The editorial board of the Financial Times (FT) penned a surreal editorial Tuesday, addressing the recent G20 meeting between U.S. and Turkish officials. The first and last sentence in the editorial both include the word "chummy," which sets the tone for the entire editorial as at least a bit peculiar.
The editorial board regurgitates the same tired narrative surrounding the S-400 debate. It could very have well been written by the National Security Adviser and consummate war hawk John Bolton, but the Japanese owned FT would argue this was independent thinking I'm sure.
In short, the FT argues that Trump is lying or is too dumb to realize his own party won't go along with his wishes and the Republican-controlled U.S. Senate will sanction Turkey despite his public assurances. The editorial board argues: "Turkey, like any sovereign state, is entitled to make its own choices on defense procurement. But as a NATO member, it is not entitled to punch a hole in the solidarity and security of the alliance." So purchasing a missile defense system from NATO's perceived number one adversary (after having been rebuffed by other NATO allies for defense equipment) and having access to said defenses would be "punch[ing] a hole in the... security of the alliance." Really? You don't want access to the defense capabilities of your "enemy?" Quite the opposite, you'd want to know exactly what their capabilities were.
As for the argument that having the S-400s in Turkey, while simultaneously delivering the F-35s, which Turkey has already paid for, is allowing the Russians to get a look at the F-35s, how exactly does Russia currently not have access to Turkey's fighters? Do the Russian bases on the Black Sea and in Syria not already monitor Turkish aircraft? Surely, thinking that they don't is naive at best.
As for "solidarity" within the alliance, where was the FT when the same U.S. Congress wouldn't allow its ally to protect itself by purchasing the U.S. made Patriot missiles? Ahh, but the U.S. backtracked and allowed Turkey to purchase these missiles says the FT: "Late in the day, the U.S. offered Turkey its Patriot missile defense system as an alternative to the S-400." And for the record, does "late in the day" mean over a year later? After Turkey already paid the Russians billions of dollars? If you're going to make an argument, why hide facts from your readers FT Editorial Board?

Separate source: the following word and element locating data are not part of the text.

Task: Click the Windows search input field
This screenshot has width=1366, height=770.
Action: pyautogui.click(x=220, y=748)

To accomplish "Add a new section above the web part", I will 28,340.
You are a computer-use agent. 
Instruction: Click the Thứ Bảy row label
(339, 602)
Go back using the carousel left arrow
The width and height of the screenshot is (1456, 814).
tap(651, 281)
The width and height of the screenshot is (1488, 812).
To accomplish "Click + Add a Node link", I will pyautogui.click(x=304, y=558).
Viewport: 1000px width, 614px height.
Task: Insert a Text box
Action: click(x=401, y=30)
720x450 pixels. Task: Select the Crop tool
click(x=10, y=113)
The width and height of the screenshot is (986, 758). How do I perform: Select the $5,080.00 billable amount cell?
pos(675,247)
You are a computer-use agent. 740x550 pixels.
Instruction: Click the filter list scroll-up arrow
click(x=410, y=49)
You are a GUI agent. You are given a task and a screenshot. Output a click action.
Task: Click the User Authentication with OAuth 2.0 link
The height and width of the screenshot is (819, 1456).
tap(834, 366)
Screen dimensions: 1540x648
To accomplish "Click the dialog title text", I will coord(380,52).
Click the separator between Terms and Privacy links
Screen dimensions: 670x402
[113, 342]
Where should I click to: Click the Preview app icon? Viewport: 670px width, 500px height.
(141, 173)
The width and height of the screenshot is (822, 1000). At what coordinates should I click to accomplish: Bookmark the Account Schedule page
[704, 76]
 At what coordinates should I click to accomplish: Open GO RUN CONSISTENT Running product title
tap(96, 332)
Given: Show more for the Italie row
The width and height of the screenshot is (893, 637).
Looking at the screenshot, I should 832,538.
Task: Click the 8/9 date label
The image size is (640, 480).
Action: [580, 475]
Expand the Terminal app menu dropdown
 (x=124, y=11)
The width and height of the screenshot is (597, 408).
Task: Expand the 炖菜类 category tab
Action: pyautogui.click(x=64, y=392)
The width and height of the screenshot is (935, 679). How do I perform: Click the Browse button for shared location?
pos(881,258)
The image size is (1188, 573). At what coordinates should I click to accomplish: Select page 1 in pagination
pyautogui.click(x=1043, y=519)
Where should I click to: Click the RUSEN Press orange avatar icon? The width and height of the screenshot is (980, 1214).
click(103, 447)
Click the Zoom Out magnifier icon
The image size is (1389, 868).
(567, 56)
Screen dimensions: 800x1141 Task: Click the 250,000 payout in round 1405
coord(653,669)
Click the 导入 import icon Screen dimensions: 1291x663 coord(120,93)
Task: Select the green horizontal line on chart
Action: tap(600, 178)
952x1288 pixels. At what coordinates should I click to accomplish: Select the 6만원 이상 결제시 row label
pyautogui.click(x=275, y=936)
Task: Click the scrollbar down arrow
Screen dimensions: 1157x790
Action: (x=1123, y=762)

So Turkey wasn't allowed to purchase the Patriot missile defense system, it's not allowed to buy the Russian made S-400 missile battery, it must accept a terror organization on its southern border, well maybe it can buy the Patriot missiles but it must take a $2.5 billion loss on the S-400s, etc., etc. Oh, and NATO won't cover those costs, go ahead and bite the bullet Turkey. Am I missing something FT? Would you like all the first-born children of the country as well?
Normally I would think the FT is oblivious to the wars going on on Turkey's borders and how important cooperation with Russia is, especially to save the lives of the millions of people still living in northern Syria, but they report on them all the time. President Trump very succinctly explained the entire situation in Osaka, only miles away from where the FT's publisher is based, but I guess they weren't watching the press conference. The Turkish lira and equity markets rallied following Trump's words, meaning financial markets disagree with the FT's take that U.S. sanctions are inevitable.
Turkey has no choice at this point but to take delivery of the defense weapons it already paid for. If you have a better solution FT, by all means, I'd love to hear your thoughts. But, "you'll do whatever I say, whenever I say it, and I'm free to change my mind whenever I please" isn't the show of "solidarity" that you expect from Turkey now, is it?